Six years later, when Garrison returned to Britain and often spoke in company with Douglass, he sent his wife an account of his addressing a large meeting of “
Moral Suasion Chartists” (also called Moral Force Chartists, as opposed to
Physical Force Chartists), who responded with thunderous and protracted applause that “made
the building quake” and “adopted by acclamation a highly flattering resolution.” Since he did not appear in his “official capacity as an abolitionist,” Garrison felt free to fully identify himself with “all the unpopular reformatory movements in this country,” even if that would alienate some “good society folks.” As he talked to “the workingmen of England,” he knew “that the cause of my enslaved countrymen cannot possibly be injured by my advocacy of the rights of all men, or by my opposition to all tyranny.”
52

In retrospect, it appears that the earlier great success of the British antislavery movement depended first on a concentrated focus on the British slave trade, then on emancipating British colonial slaves and apprentices.
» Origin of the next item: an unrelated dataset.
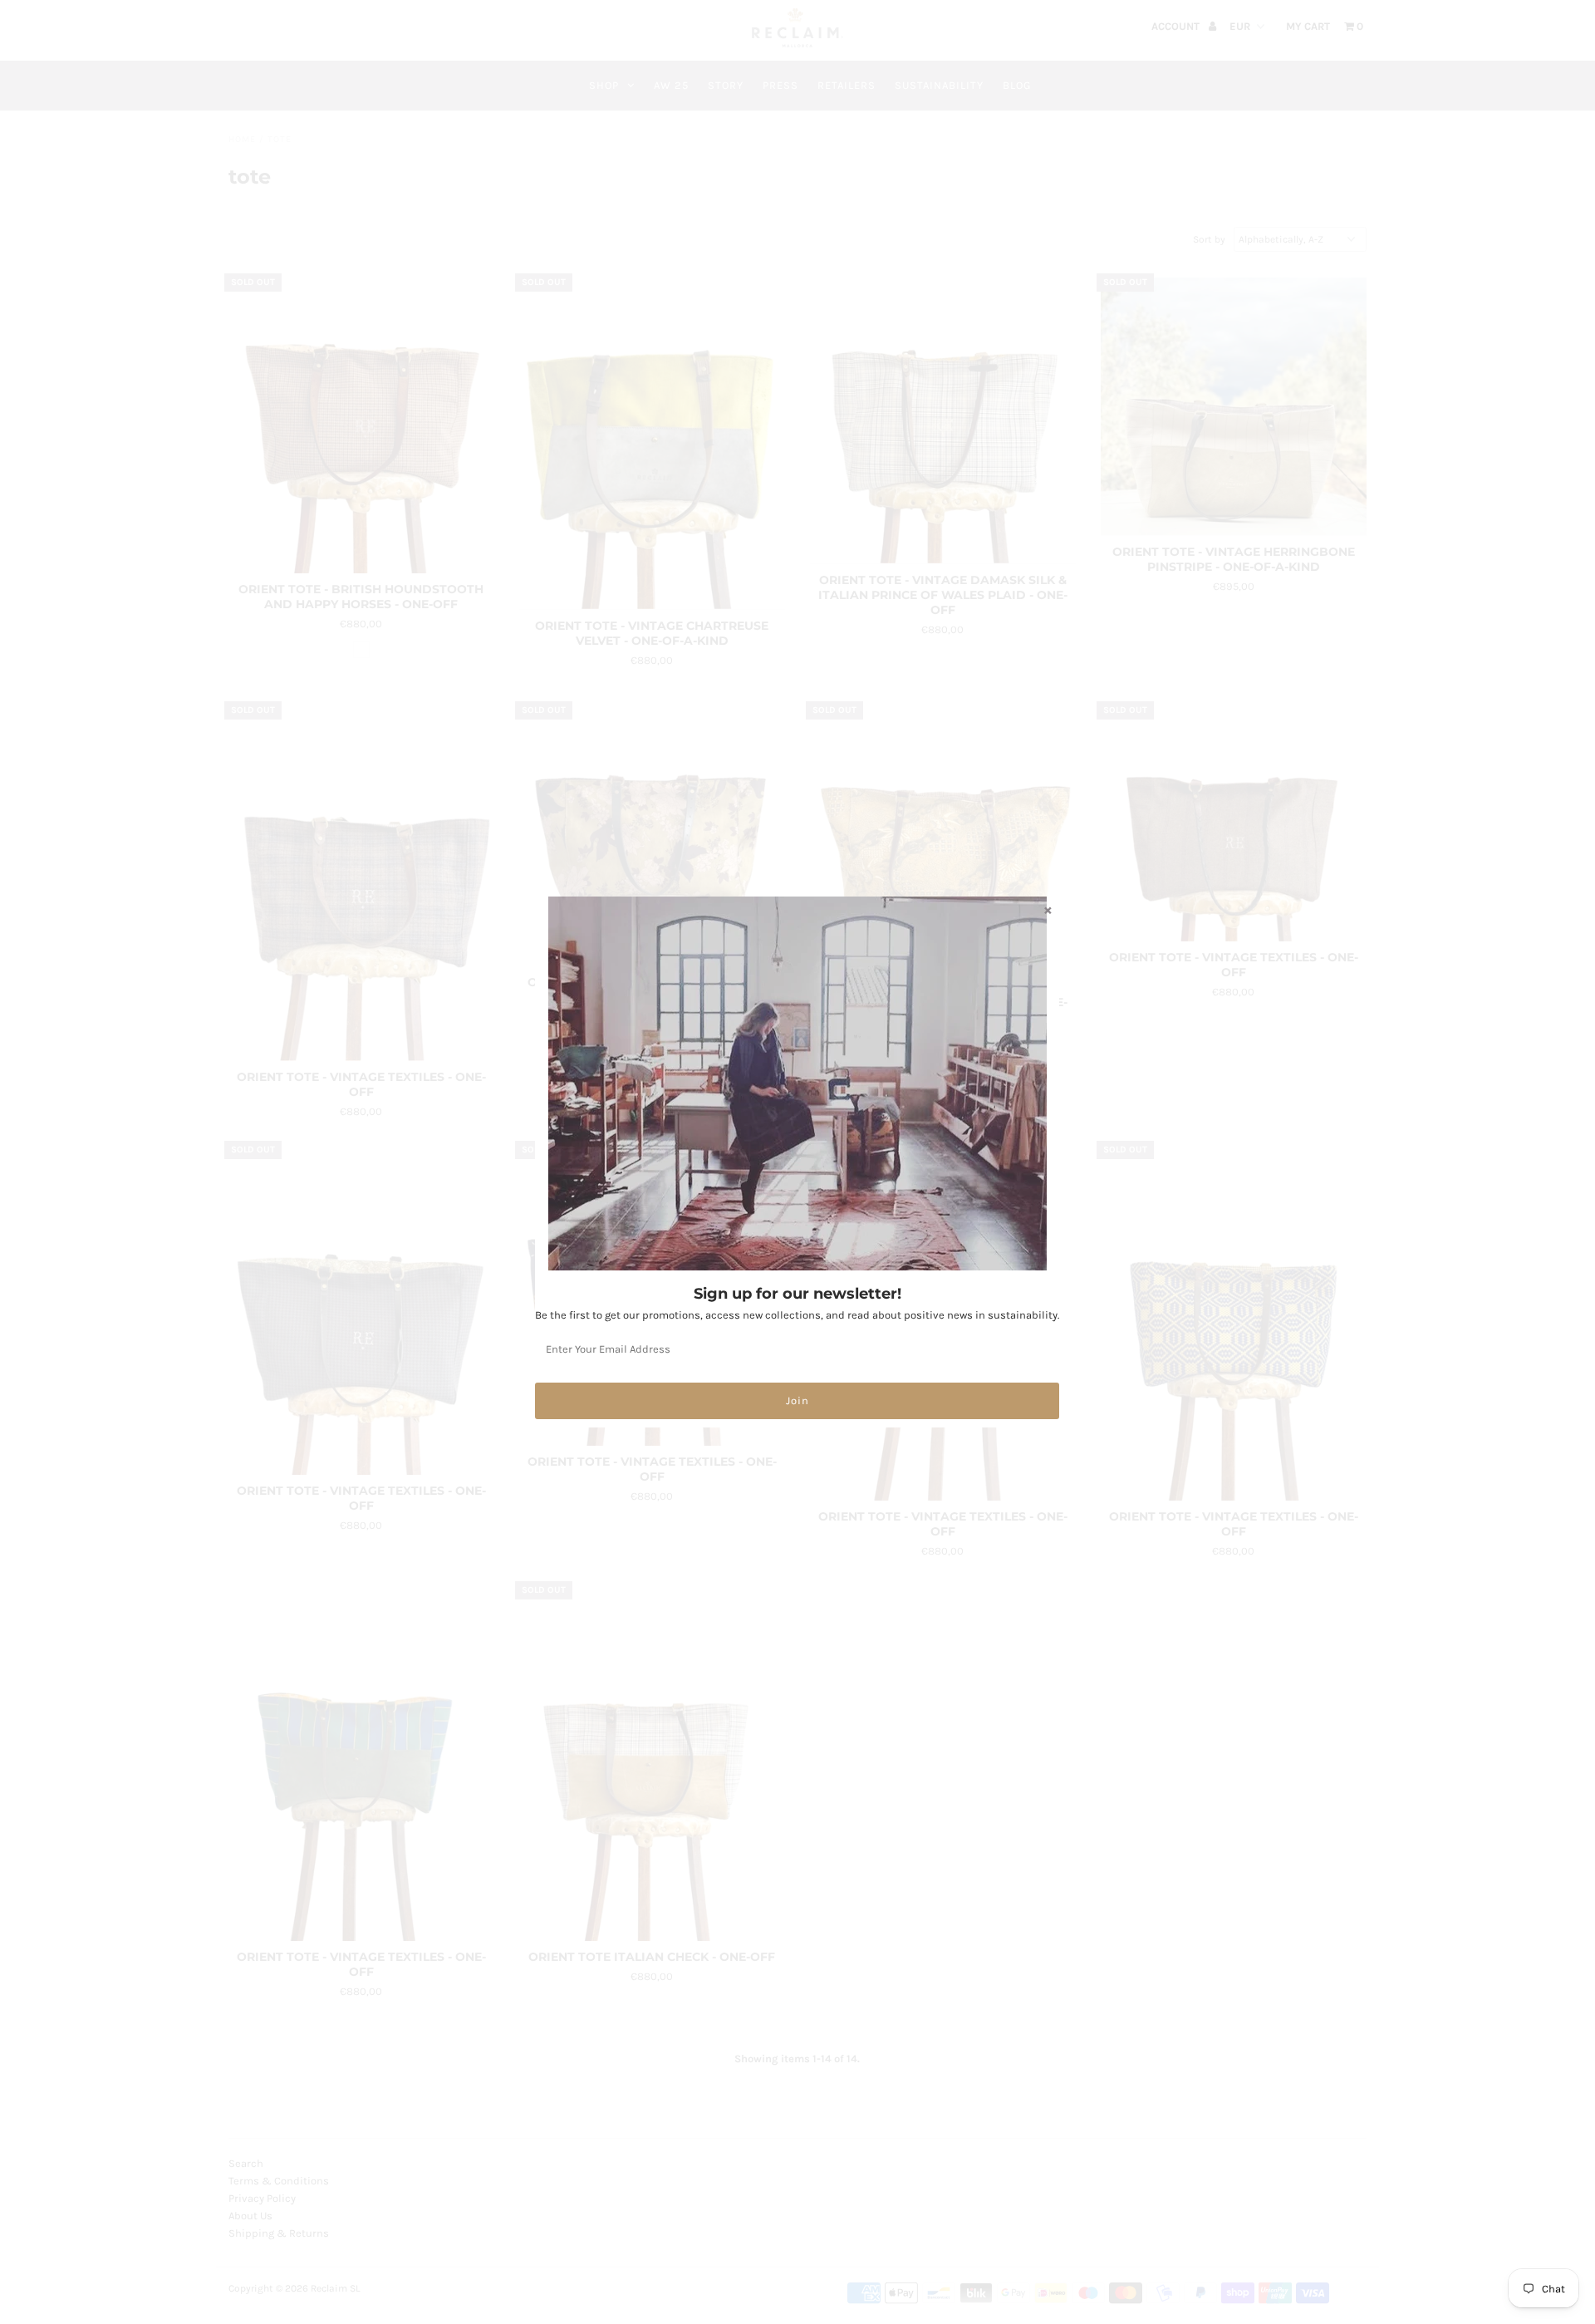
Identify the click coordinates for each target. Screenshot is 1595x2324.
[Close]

However, by the late 1830s, when antislavery had permeated British culture, the government was intensifying its efforts to end the international slave trade and some abolitionists had turned not only to global slavery but to domestic oppression of various kinds, a development that foreshadowed the delayed concerns over all forms of coerced labor that arose after the complete outlawing of chattel slavery in the Americas in 1888 and then, aided by the
United Nations in 1962, in the world.

JOSEPH STURGE, FREDERICK DOUGLASS, AND THE CHARTISTS—THE DECLINE AND EXPANSION OF ANTISLAVERY IN THE 1850S

We have already taken note of Joseph Sturge, the wealthy
Quaker
corn merchant and abolitionist leader who probably best dramatizes the later connections between antislavery and radical reform. Having supported a variety of causes as a young man, Sturge in effect retired from work before age forty and devoted his full time to antislavery, temperance, adult education, abolishing the Corn Laws, ending capital punishment, advocating universal manhood suffrage, and aiding the poor in his home city of
Birmingham. In London he was instrumental in founding and managing the
World Anti-Slavery Conventions of 1840 and 1843; he traveled to the
West Indies and testified before parliamentary committees as part of the successful campaign to abolish apprenticeship; and in 1841 he even toured the United States, wanting especially to reinvigorate Quaker antislavery activity and promote more unity among the divided American abolitionists. With respect to the effects of political democracy, Sturge was
impressed by the relative comfort and prosperity of America’s white workers. After being rebuffed by proslavery president
John Tyler, he sent a protest to every member of Congress.
53

But it was in 1838 that the
British
abolitionists’ final triumph of ending apprenticeship coincided with the founding of the radical Chartist movement. As the Chartists fought for universal male suffrage—some of them threatening violence, partly in response to violent government repression—they drew constant analogies between the condition of British laborers and chattel slaves. Though totally committed to pacifism and nonviolence,
Sturge supported and worked with the Chartists, believing that universal male
voting provided the key to solving the larger problem of class discrimination and oppression.